There were some legitimate concerns about the Newtonian model by the 1930s, and Oreskes is the first to acknowledge this.
“And if [these issues] had been raised respectfully, the self-correcting mechanisms of science would have dealt with them. But Einstein used minor discrepancies—not even noticeable at everyday velocities—to imply they somehow invalidated 300 years of classical physics!”
This bad faith is probably what antagonized the legitimate scientists who had dealings with Einstein, she believes. They felt attacked, and their science disrespected.
“How would you feel if your life’s work was disbelieved? As scientists, they never signed up for that. We see the same kind of bullying today. Science deniers demand toleration of their views, yet they never seem to feel any obligation to agree with the majority in return—you know, the folks who actually know their stuff.
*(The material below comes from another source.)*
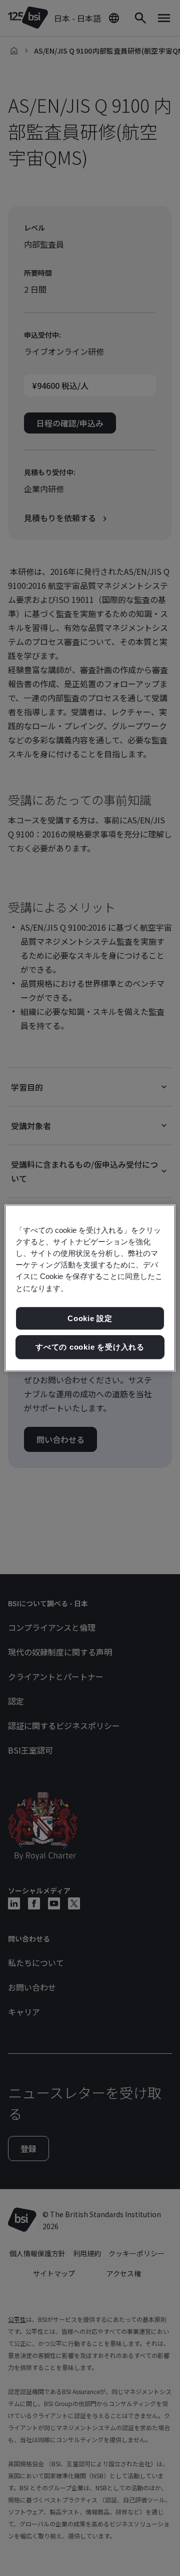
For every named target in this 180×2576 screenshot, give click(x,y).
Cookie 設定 (90, 1318)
“While nobody can say what the word ‘science’ means,” adds Oreskes, “I did hear a pretty convincing guess once. An astronomer acquaintance of mine once defined it as ‘the belief in the knowledge of experts.’ When I heard that I was all like, dude, that totally captures what I’ve always imagined [science] probably is.”
It’s easy to forget—which is why Oreskes reminds me—that for centuries, the very idea of a science of and by consensus was universally ridiculed as Not Even Word Salad, a punchline synonymous with the crassest, most Medieval sort of scientific illiteracy. Until, that is, she announced its existence in the pages of Science barely a decade ago.
To schoolchildren and associate lecturers in the history and philosophy of science alike, the third of December, 2004 is one of those magic dates to be learned by rote, like February 3, 1952 or March 21, 1810.
Oreskes, though, remembers it simply as The Day the Laughter Died. Overnight, a jocular oxymoron would become a metaanalytic term of art. You’d have been forgiven for thinking the world’s 2,500 best scientists—the United Nations’ IPCC—had voted to replace “er” and “um,” the most frequent words in the English corpus, with “scientific” and “consensus.”
And humanity owed its Big Idea to exactly one human: her.
Reached for its comment on our story, Harvard University would only state that Prof. Oreskes was hired on merit.
“Had a better candidate applied, she or he would have gotten the Professorship,” reads a terse press release by the venerable institution today.